*INSTRUCTIONS FOR THE TASK*: Down to the last line, output the records below exactly.

(Records from a data collection)
BEGIN

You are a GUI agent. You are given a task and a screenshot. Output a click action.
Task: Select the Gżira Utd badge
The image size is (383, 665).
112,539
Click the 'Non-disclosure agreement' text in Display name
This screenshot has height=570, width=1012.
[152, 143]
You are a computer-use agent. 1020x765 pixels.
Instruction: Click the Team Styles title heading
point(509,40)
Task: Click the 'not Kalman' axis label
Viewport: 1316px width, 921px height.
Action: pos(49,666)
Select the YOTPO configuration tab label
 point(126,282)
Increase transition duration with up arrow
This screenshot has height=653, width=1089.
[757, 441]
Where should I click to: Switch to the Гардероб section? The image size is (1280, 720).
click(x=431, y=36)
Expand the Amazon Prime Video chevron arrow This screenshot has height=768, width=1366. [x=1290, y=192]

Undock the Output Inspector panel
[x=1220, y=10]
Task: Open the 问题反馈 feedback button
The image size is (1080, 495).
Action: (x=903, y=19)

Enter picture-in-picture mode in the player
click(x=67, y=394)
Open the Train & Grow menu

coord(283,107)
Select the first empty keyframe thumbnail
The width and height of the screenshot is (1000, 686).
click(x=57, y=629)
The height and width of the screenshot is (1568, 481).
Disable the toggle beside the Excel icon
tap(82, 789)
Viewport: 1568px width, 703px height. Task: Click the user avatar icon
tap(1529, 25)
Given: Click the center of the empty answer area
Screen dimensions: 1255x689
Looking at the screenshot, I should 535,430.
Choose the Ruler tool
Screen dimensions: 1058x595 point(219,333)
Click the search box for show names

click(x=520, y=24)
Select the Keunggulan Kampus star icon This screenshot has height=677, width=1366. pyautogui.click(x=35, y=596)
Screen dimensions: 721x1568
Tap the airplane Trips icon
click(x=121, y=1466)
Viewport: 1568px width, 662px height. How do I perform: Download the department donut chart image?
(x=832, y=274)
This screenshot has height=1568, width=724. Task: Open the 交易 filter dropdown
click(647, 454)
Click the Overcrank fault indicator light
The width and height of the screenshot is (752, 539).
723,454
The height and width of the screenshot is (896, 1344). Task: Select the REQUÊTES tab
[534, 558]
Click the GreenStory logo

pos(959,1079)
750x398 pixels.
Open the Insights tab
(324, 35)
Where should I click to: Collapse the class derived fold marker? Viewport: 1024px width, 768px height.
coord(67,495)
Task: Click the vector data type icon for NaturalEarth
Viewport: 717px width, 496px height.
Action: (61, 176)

END

*RESPONSE*:
You are a GUI agent. You are given a task and a screenshot. Output a click action.
Task: Select the Gżira Utd badge
The image size is (383, 665).
112,539
Click the 'Non-disclosure agreement' text in Display name
This screenshot has height=570, width=1012.
[152, 143]
You are a computer-use agent. 1020x765 pixels.
Instruction: Click the Team Styles title heading
point(509,40)
Task: Click the 'not Kalman' axis label
Viewport: 1316px width, 921px height.
Action: pos(49,666)
Select the YOTPO configuration tab label
 point(126,282)
Increase transition duration with up arrow
This screenshot has height=653, width=1089.
[757, 441]
Where should I click to: Switch to the Гардероб section? The image size is (1280, 720).
click(x=431, y=36)
Expand the Amazon Prime Video chevron arrow This screenshot has height=768, width=1366. [x=1290, y=192]

Undock the Output Inspector panel
[x=1220, y=10]
Task: Open the 问题反馈 feedback button
The image size is (1080, 495).
Action: (x=903, y=19)

Enter picture-in-picture mode in the player
click(x=67, y=394)
Open the Train & Grow menu

coord(283,107)
Select the first empty keyframe thumbnail
The width and height of the screenshot is (1000, 686).
click(x=57, y=629)
The height and width of the screenshot is (1568, 481).
Disable the toggle beside the Excel icon
tap(82, 789)
Viewport: 1568px width, 703px height. Task: Click the user avatar icon
tap(1529, 25)
Given: Click the center of the empty answer area
Screen dimensions: 1255x689
Looking at the screenshot, I should 535,430.
Choose the Ruler tool
Screen dimensions: 1058x595 point(219,333)
Click the search box for show names

click(x=520, y=24)
Select the Keunggulan Kampus star icon This screenshot has height=677, width=1366. pyautogui.click(x=35, y=596)
Screen dimensions: 721x1568
Tap the airplane Trips icon
click(x=121, y=1466)
Viewport: 1568px width, 662px height. How do I perform: Download the department donut chart image?
(x=832, y=274)
This screenshot has height=1568, width=724. Task: Open the 交易 filter dropdown
click(647, 454)
Click the Overcrank fault indicator light
The width and height of the screenshot is (752, 539).
723,454
The height and width of the screenshot is (896, 1344). Task: Select the REQUÊTES tab
[534, 558]
Click the GreenStory logo

pos(959,1079)
750x398 pixels.
Open the Insights tab
(324, 35)
Where should I click to: Collapse the class derived fold marker? Viewport: 1024px width, 768px height.
coord(67,495)
Task: Click the vector data type icon for NaturalEarth
Viewport: 717px width, 496px height.
Action: (61, 176)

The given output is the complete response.